❓ Dokument 20/1738
📋 Worum geht es?
Die Kleine Anfrage von Dr. Dr. Rainer Rahn thematisiert die steuerlichen Aspekte des Querverbunds kommunaler Unternehmen in Hessen und die möglichen rechtlichen Konsequenzen einer Entscheidung des Europäischen Gerichtshofs.
👥 Wer ist betroffen?
Betroffen sind die hessischen Kommunen, die das Instrument des steuerlichen Querverbunds anwenden, sowie die Landesregierung.
🎯 Was wird vorgeschlagen?
Es werden Fragen zur Anzahl der Kommunen, den finanziellen Auswirkungen einer möglichen Einstufung als unzulässige Beihilfe und zu Unterstützungsmaßnahmen der Landesregierung gestellt.
🔎 Was wurde geantwortet?
Die Landesregierung hat keine Zahlen zu den betroffenen Kommunen und schätzt den jährlichen Mehraufwand an Steuern nicht.

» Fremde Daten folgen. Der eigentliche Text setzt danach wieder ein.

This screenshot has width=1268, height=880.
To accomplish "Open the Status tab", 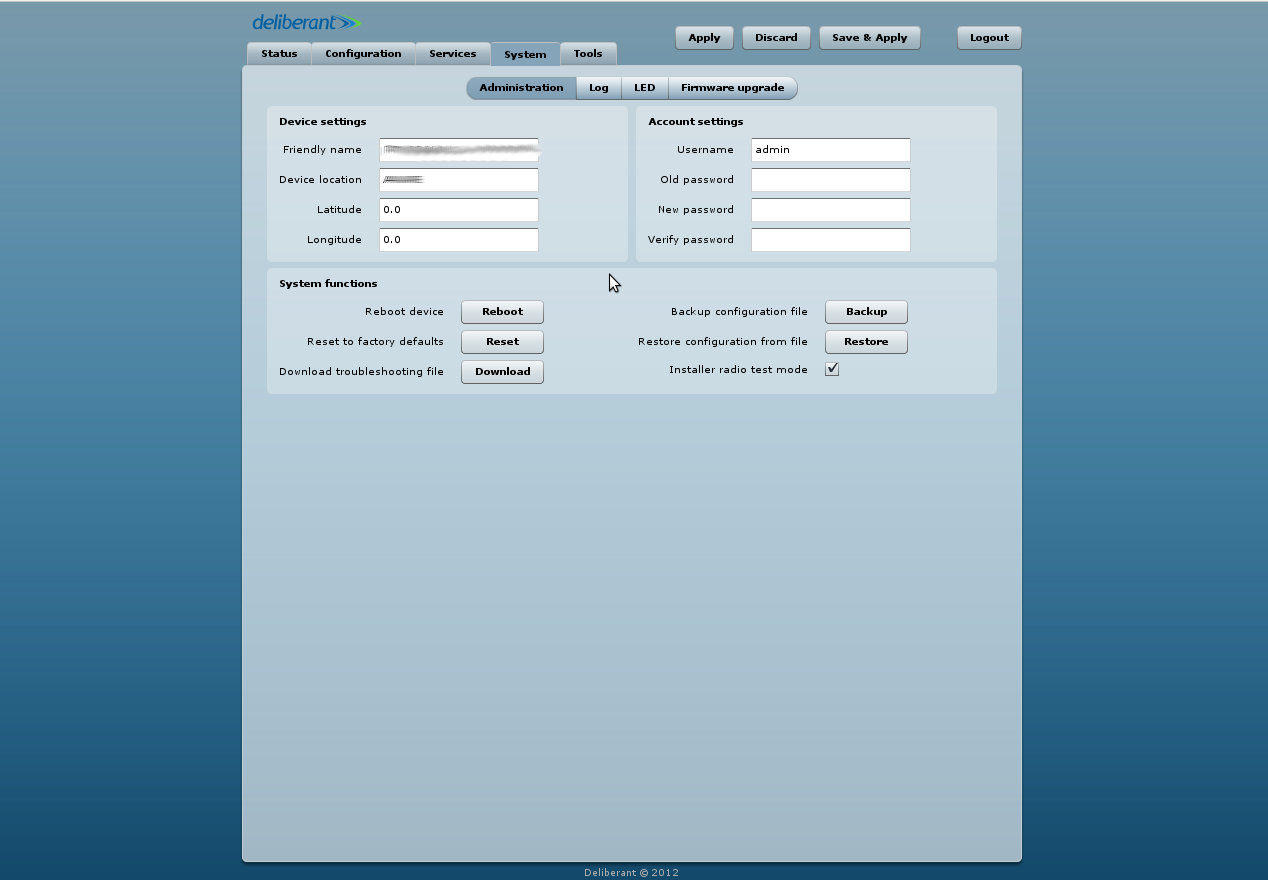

Es gibt keine Überlegungen zur finanziellen Unterstützung der Kommunen im Falle einer Änderung der Rechtslage.
⚡ Einordnung
Die Anfrage wirft Fragen zur rechtlichen Situation des steuerlichen Querverbunds auf und könnte für die betroffenen Kommunen erhebliche finanzielle Folgen haben, sollte der Europäische Gerichtshof die Regelungen als unzulässig bewerten.